The Malaysian government has reaffirmed its support of research into off-grid renewable technologies to benefit remote village dwellers.

The ongoing support will be facilitated through the Ministry of Science, Technology, and Innovation (MOSTI), and will follow on from the 1,542 research and development projects already undertaken to a value of RM 847.7M (US$233.4m).

The projects will be split among pv, micro hydropower systems, wind turbines, wind-solar hybrid systems, and biomass.

The announcement came at the launch of the ‘Smart Village Initiative and Workshop’ in the state of Sarawak. There, the official state news agency for Malaysia reported minister Datuk Dr Ewon Ebin as saying, “A significant proportion of the funding was specifically allocated to undertaking research in sustainable energy and related research in elevating the economic status of rural communities.”

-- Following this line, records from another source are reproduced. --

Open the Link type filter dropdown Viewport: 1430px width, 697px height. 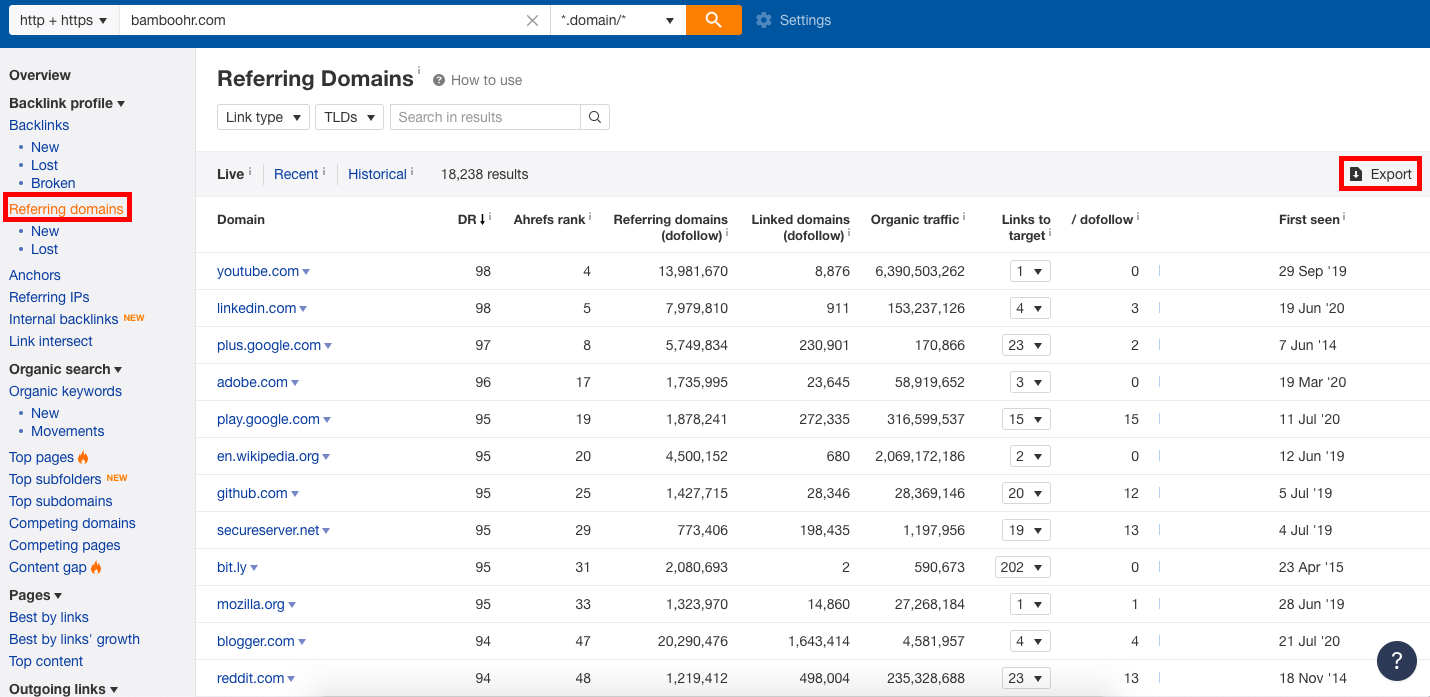click(263, 117)
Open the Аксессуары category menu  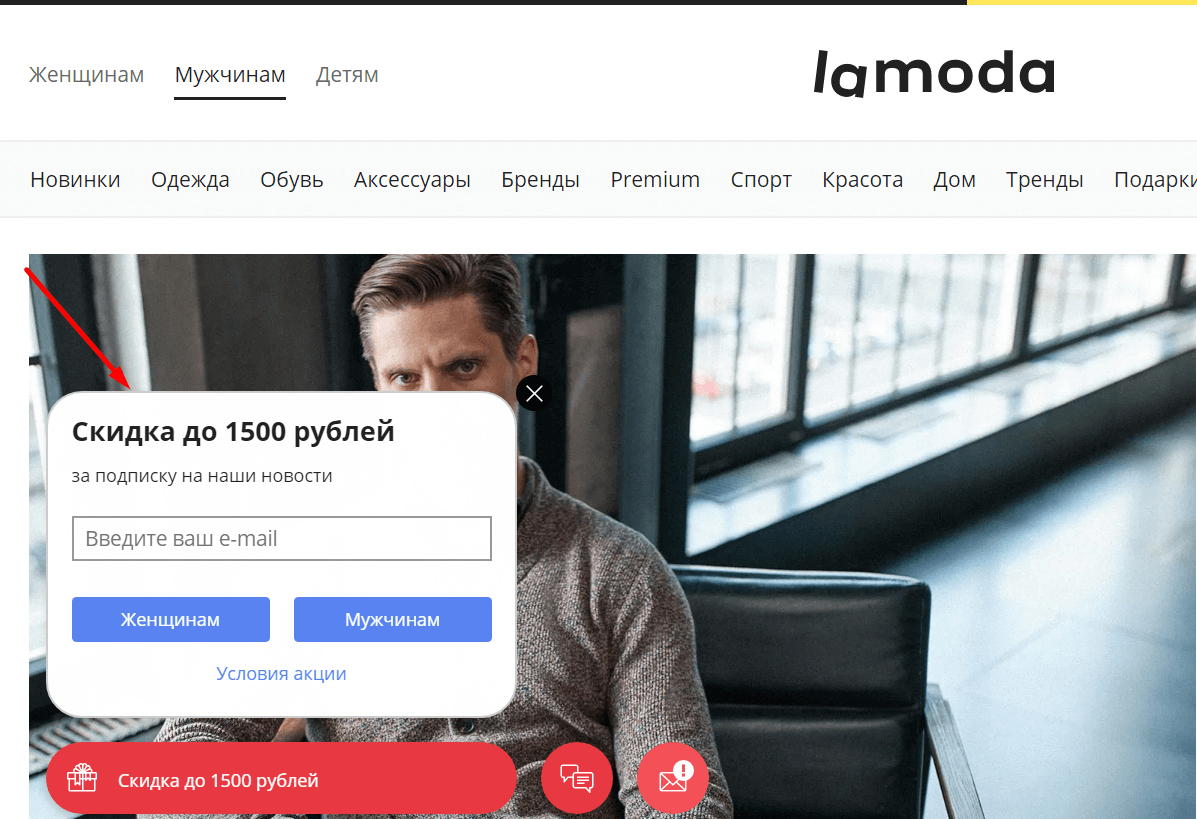coord(412,179)
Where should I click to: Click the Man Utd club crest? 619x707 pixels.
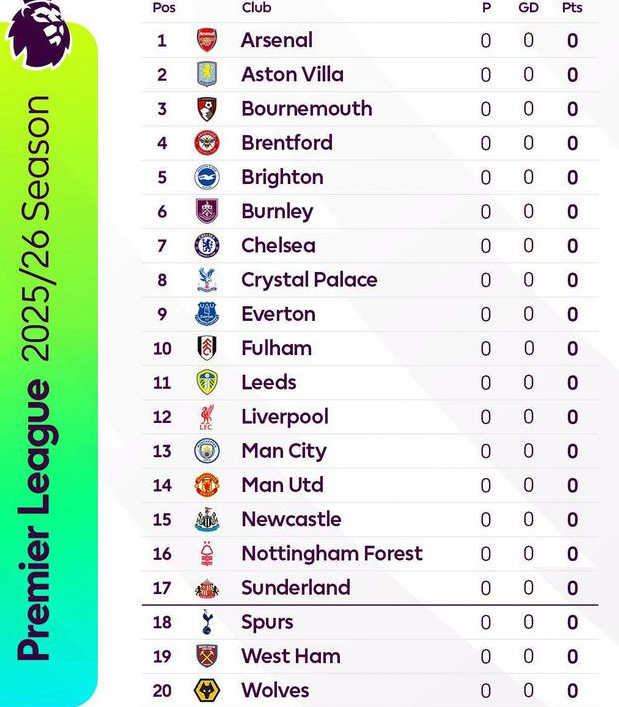pyautogui.click(x=207, y=485)
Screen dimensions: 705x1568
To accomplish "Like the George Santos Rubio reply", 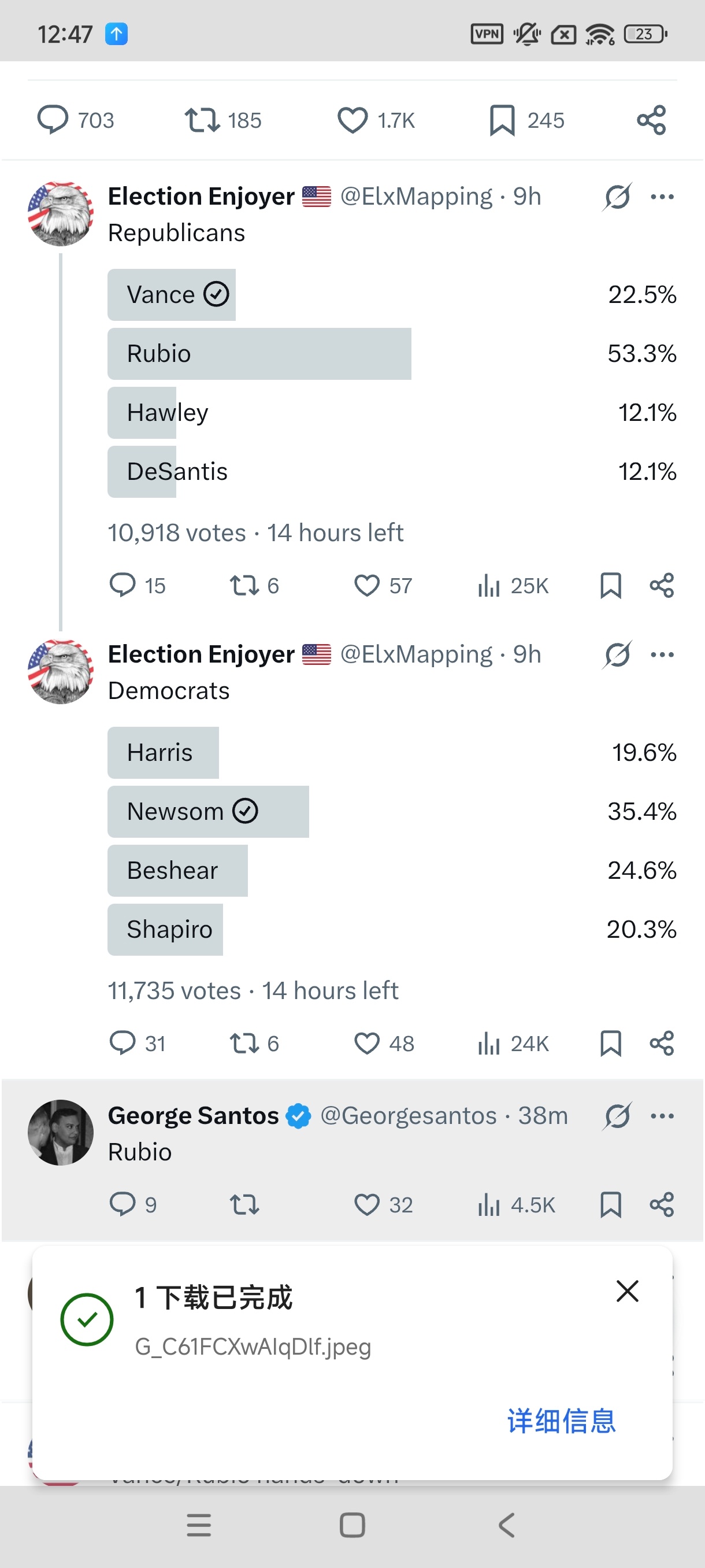I will pyautogui.click(x=367, y=1204).
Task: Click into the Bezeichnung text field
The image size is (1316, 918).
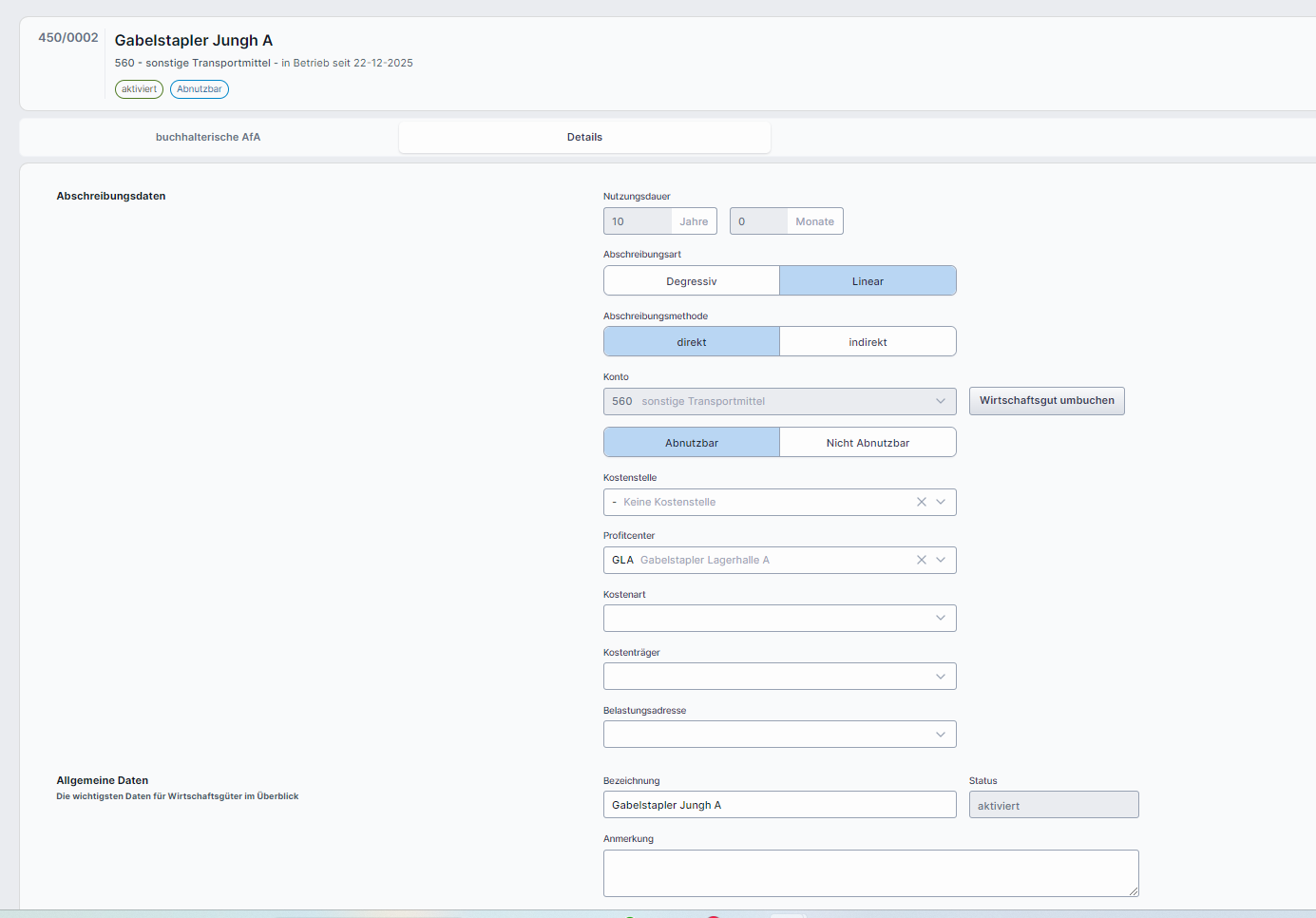Action: click(x=779, y=805)
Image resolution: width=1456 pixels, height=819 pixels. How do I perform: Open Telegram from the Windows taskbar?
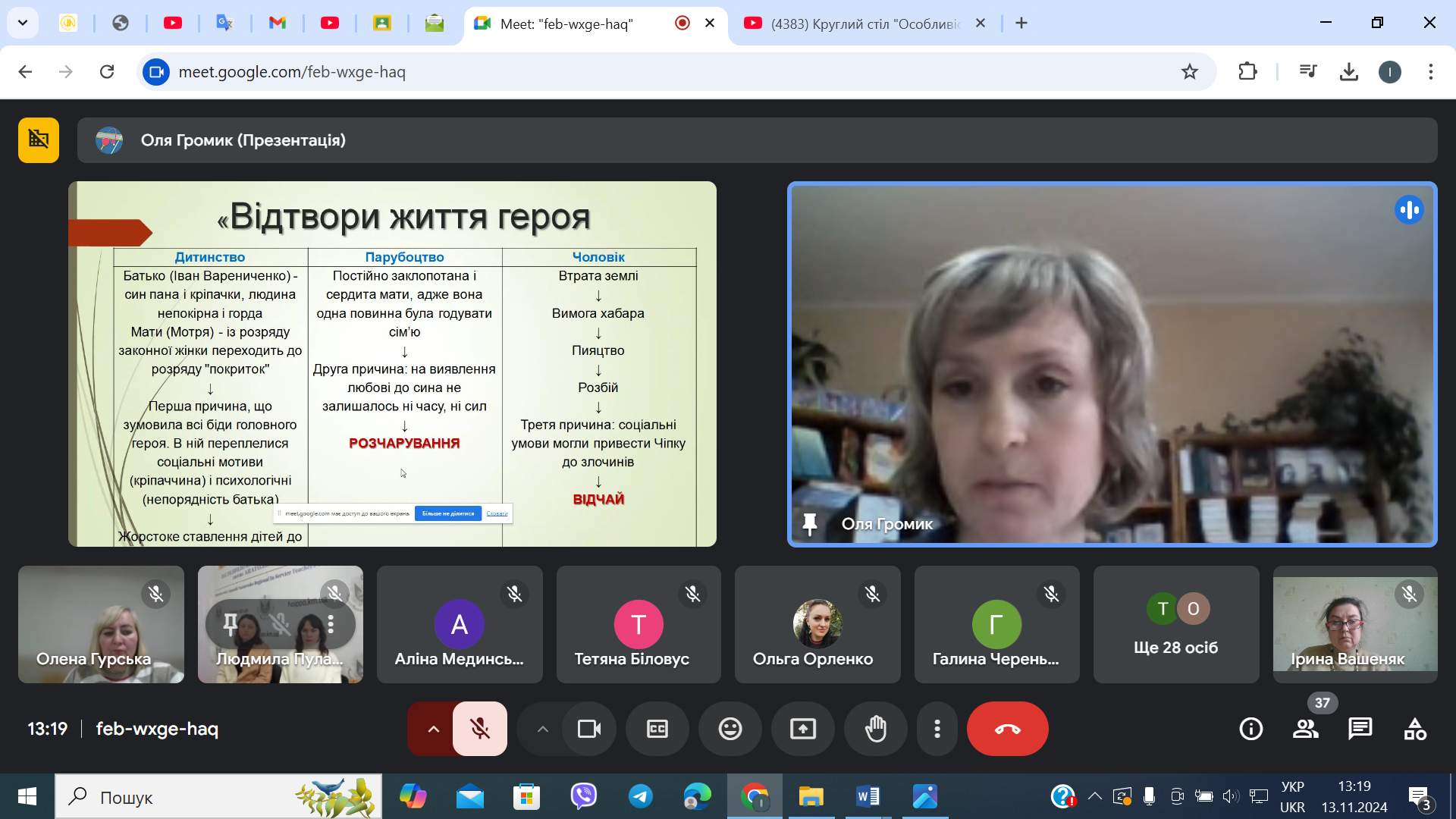tap(640, 796)
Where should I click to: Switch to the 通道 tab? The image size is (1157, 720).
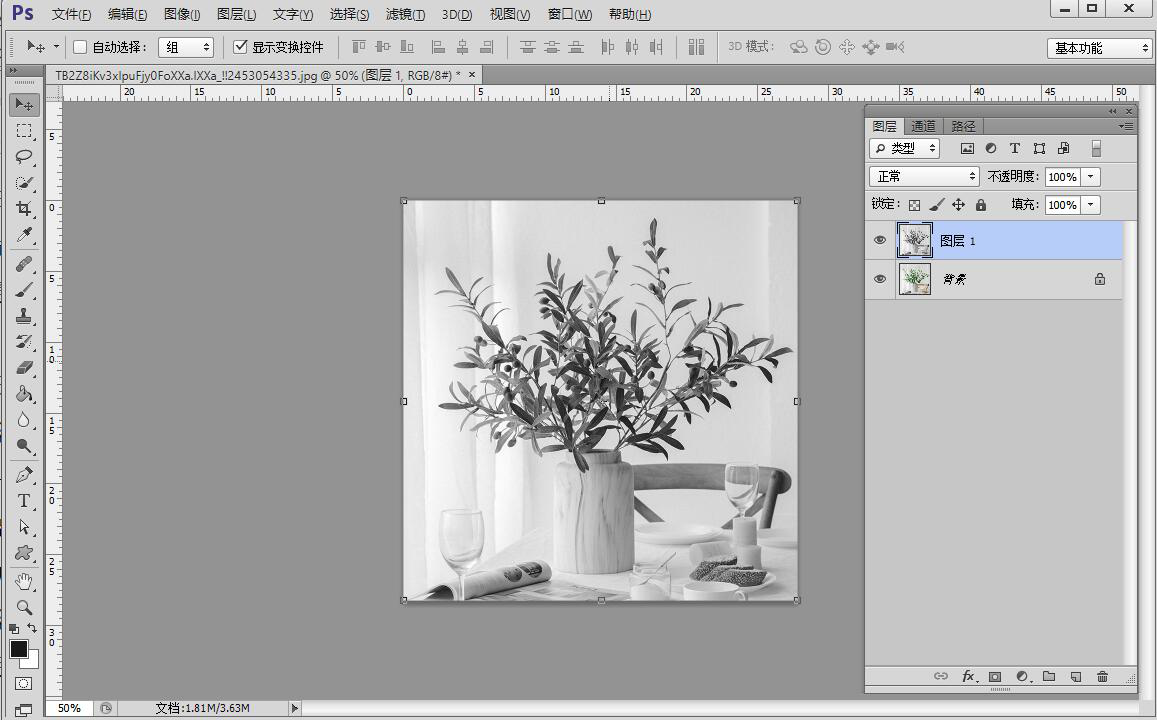pyautogui.click(x=923, y=126)
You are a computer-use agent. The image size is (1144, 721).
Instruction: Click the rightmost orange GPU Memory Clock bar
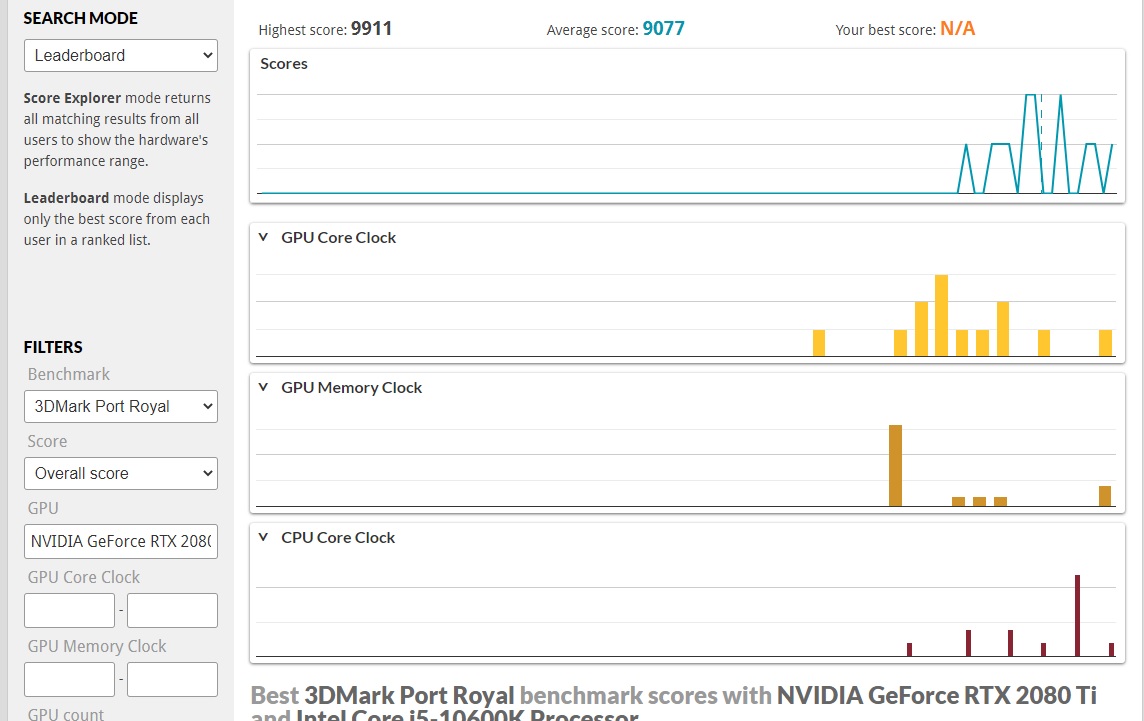coord(1105,496)
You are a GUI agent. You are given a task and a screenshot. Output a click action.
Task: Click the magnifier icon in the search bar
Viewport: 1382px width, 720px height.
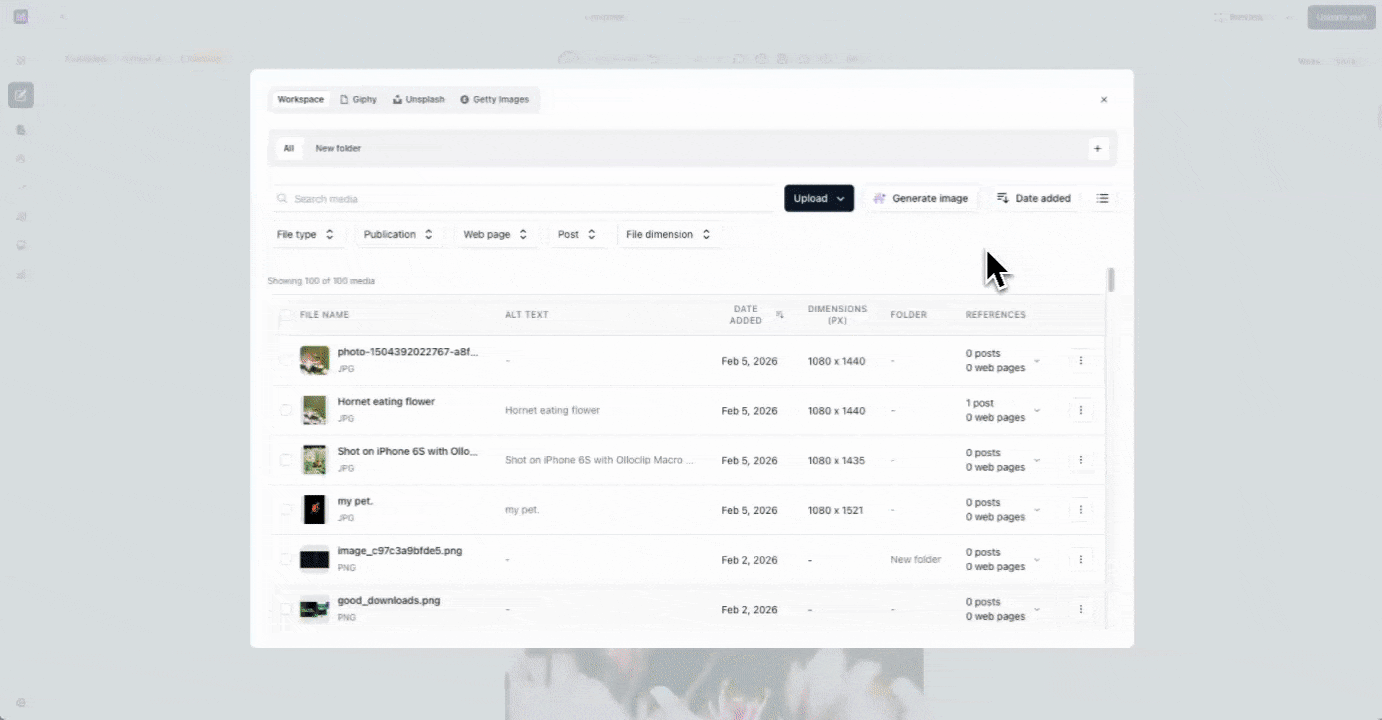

Dr Ebin added, “Sustainable development isn’t an indulgence, but can be a precursor for success. Smart cities and smart communities that link culture with sustainable development are not impossible. I am therefore delighted to learn that the Academy of Science Malaysia has already taken an initiative to take a comprehensive look at the construction of smart communities beyond 2050. Indeed, we need to change our lifestyle if we are to develop towards a sustainable path.”

The minister’s remarks came at the launch of the ‘Smart Village Initiatvie and Workshop’, which took place at the Universiti Malaysia Sarawak. The initiative began in 2014 and was implemented by the Cambridge Malaysian Education and Development Trust and the European Academies Science Advisory Council.

According to a statement from MOSTI, “The initiative aims to look at technical, entrepreneurial and policy solutions to provide sustainable energy for development in off-grid rural communities. This endeavour was created for rural communities to enable them to effort technological developments.” The initiative will initially take the form of workshops organised in six regions throughout the world, with the next to be held in India and Bolivia, followed by West Africa and Central American in 2016.

Details about the potential smart villages were scarce, although a report from Bernama, the national news agency of Malaysia, quoted Dr Ebin as saying that each vllage would differ according to the needs of its population. Dr Ebin was also quoted as saying that the use of off-grid solar, complemented by other renewables, would enable community halls, resource centres, places of worship, playgrounds, and educational facilities.

Malaysia has long been a hotbed of off-grid solar activity. In August, Suntech announced a 7.5 MW project in the country under the Rural Solar Hybrid Electricity Project for Villages and Schools, funded by the Ministry of Rural and Regional Development. The country has also been punching above its weight in terms of production, with facilities slated for building by Comtec Solar Systems, GT Advanced Technology, and Tenage Nasional Bhd.